Extracellular vesicles do not contribute to higher circulating levels of soluble LRP 1 in idiopathic dilated cardiomyopathy

Idiopathic dilated cardiomyopathy ( IDCM ) is a frequent cause of heart transplantation. Potentially valuable blood markers are being sought, and low‐density lipoprotein receptor‐related protein 1 ( LRP 1) has been linked to the underlying molecular basis of the disease. This study compared circulating levels of soluble LRP 1 ( sLRP 1) in IDCM patients and healthy controls and elucidated whether sLRP 1 is exported out of the myocardium through extracellular vesicles ( EV s) to gain a better understanding of the pathogenesis of the disease. LRP 1 α chain expression was analysed in samples collected from the left ventricles of explanted hearts using immunohistochemistry. sLRP 1 concentrations were determined in platelet‐free plasma by enzyme‐linked immunosorbent assay. Plasma‐derived EV s were extracted by size‐exclusion chromatography ( SEC ) and characterized by nanoparticle tracking analysis and cryo‐transmission electron microscopy.
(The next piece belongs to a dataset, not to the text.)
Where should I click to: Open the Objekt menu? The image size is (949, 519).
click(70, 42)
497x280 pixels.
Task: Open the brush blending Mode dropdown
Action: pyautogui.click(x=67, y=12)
The distributions of vesicular ( CD 9, CD 81) and myocardial (caveolin‐3) proteins and LRP 1 α chain were assessed in SEC fractions by flow cytometry. LRP 1 α chain was preferably localized to blood vessels in IDCM compared to control myocardium. Circulating sLRP 1 was increased in IDCM patients. CD 9‐ and CD 81‐positive fractions enriched with membrane vesicles with the expected size and morphology were isolated from both groups. The LRP 1 α chain was not present in these SEC fractions, which were also positive for caveolin‐3. The increase in circulating sLRP 1 in IDCM patients may be clinically valuable. Although EV s do not contribute to higher sLRP 1 levels in IDCM , a comprehensive analysis of EV content would provide further insights into the search for novel blood markers.